We now have Storm solidly in our technology stack.  With Storm acting as our intake mechanism, we decided to move away from a trigger-based mechanism, and instead we decided to orchestrate the data flow between Cassandra and ES using Storm.

That motivated us to write and open-source an Elastic Search bolt for Storm:
https://github.com/hmsonline/storm-elastic-search

We simply tacked that bolt onto the end of our Storm topology and with little effort, we have an index of all the data we write to Cassandra.

For the bolt, we implemented the same "mapper" pattern that we put in place when we refactored the Storm Cassandra bolt.  To use the bolt, you just need to implement, TupleMapper, which has the following methods:

    public String mapToDocument(Tuple tuple);
    public String mapToIndex(Tuple tuple);
    public String mapToType(Tuple tuple);
    public String mapToId(Tuple tuple); 

Similar to the Cassandra Bolt, where you map a tuple into a Cassandra Row, here you simply map the tuple to a document that can be posted to Elastic Search (ES).  ES needs four pieces of information to index a document: the documents itself (JSON), the index to which the document should be added, the id of the document and the type.

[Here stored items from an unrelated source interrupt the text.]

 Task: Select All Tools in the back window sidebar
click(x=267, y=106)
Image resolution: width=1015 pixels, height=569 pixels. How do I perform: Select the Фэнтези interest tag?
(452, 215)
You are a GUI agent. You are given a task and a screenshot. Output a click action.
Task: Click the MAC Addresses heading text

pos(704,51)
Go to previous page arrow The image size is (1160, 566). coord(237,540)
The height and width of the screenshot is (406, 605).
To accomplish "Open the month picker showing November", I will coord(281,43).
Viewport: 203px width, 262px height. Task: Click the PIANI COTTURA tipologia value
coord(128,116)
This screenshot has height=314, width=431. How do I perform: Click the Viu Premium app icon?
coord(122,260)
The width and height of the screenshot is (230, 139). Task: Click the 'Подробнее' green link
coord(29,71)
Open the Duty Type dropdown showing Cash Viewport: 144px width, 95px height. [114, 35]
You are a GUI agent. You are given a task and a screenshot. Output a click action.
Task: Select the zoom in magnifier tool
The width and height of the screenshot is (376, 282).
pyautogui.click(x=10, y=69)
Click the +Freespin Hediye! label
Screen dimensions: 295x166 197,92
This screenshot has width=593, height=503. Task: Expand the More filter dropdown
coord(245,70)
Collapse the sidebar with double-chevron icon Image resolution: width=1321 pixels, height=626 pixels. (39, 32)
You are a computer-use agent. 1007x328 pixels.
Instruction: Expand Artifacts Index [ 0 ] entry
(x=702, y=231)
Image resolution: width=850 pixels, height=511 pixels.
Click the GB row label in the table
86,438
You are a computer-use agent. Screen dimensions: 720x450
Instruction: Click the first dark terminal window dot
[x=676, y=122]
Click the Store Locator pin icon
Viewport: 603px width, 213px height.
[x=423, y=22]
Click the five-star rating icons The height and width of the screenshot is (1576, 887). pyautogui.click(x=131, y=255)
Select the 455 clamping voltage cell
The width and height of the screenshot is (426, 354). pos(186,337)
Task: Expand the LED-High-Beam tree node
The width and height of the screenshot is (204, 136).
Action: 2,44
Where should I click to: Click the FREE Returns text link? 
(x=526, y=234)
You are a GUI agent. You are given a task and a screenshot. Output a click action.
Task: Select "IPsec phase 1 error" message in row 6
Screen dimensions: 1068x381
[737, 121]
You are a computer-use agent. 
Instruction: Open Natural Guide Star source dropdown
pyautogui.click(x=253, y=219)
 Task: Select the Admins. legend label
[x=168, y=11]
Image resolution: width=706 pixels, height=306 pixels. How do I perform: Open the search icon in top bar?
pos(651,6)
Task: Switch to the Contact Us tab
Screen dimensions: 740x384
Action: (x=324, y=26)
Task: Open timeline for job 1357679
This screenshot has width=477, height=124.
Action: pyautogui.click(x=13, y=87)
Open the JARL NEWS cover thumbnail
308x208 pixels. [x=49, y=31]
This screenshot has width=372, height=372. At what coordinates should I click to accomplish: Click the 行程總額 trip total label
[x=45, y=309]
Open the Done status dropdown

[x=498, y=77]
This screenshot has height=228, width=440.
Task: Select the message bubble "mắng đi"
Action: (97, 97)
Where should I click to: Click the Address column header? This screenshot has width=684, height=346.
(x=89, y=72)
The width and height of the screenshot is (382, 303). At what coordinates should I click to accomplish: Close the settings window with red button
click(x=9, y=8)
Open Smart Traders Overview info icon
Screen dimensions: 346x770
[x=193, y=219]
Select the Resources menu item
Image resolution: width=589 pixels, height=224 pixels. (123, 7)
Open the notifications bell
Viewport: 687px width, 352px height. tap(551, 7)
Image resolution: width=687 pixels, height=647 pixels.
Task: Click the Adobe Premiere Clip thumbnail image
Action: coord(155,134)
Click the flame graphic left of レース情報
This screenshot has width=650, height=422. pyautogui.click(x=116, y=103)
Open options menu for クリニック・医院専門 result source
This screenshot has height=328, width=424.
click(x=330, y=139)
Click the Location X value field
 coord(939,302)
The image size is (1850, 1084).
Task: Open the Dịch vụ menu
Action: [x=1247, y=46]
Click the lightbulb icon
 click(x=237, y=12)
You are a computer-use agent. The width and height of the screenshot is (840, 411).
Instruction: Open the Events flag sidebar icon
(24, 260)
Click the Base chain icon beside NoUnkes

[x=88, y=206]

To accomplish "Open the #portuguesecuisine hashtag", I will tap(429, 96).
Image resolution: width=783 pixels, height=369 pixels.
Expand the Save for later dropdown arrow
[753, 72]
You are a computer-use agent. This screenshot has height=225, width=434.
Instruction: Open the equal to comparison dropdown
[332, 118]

We included a default mapper, which does nothing more than extract the four different pieces of data directly from the tuple based on field name:
https://github.com/hmsonline/storm-elastic-search/blob/master/src/main/java/com/hmsonline/storm/contrib/bolt/elasticsearch/mapper/DefaultTupleMapper.java

The bolt is still*very* raw.  I have a sample topology that uses it with the Cassandra Bolt. I'll try to get that out there ASAP.

Sidenote: We are still waiting on a resolution to the classpath issue in Storm before we can do another release.  (See: https://github.com/nathanmarz/storm/issues/115)

As always, let me know if you have any trouble.